▸ REQUIREMENTS:
[A] Reproduce verbatim the part of the album article that opens with the words containing "Studio album by" and closes with "EMI (EMC 3348)".
[B] Summarize the album article in two sentences.

▸ ARTICLE:
***
Studio album by Soft Machine
- Released: March 1981
- Recorded: June–July 1980
- Studios: Pye Studios and Riverside Studios in London
- Length: 43:51
- Label: EMI (EMC 3348)
- Producer: Mike Thorne

Soft Machine chronology
| Alive & Well: Recorded in Paris (1978) | Land of Cockayne (1981) | Hidden Details (2018) |

= Land of Cockayne (album) =

Land of Cockayne is the tenth album by the jazz rock band Soft Machine, released in 1981. The title refers to Cockaigne, the medieval land of plenty. It would be the last album released under the Soft Machine moniker until Hidden Details in 2018.
***
▸ DATASET RECORDS:

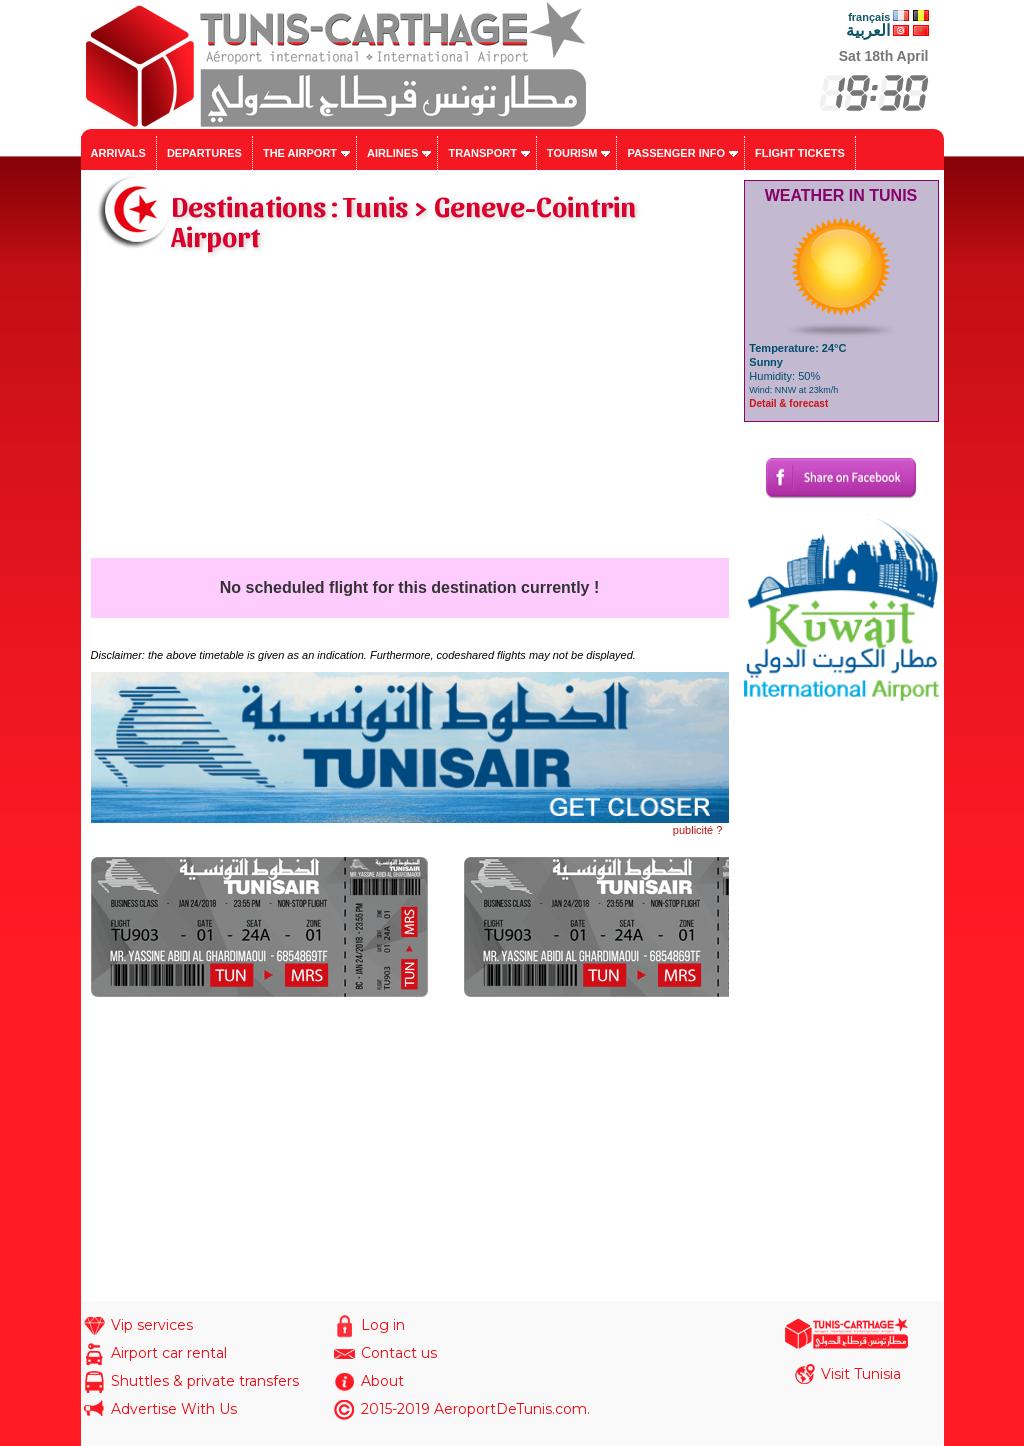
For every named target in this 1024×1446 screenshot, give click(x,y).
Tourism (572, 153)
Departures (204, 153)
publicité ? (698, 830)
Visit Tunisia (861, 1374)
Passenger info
***
▸ THE RESULTS:
[A]
Studio album by Soft Machine
- Released: March 1981
- Recorded: June–July 1980
- Studios: Pye Studios and Riverside Studios in London
- Length: 43:51
- Label: EMI (EMC 3348)

[B] Land of Cockayne is the tenth album by the jazz rock band Soft Machine, recorded in June–July 1980 at Pye Studios and Riverside Studios in London and released by EMI in March 1981 with Mike Thorne as producer. Its title refers to Cockaigne, the medieval land of plenty, and it was the last album released under the Soft Machine name until Hidden Details in 2018.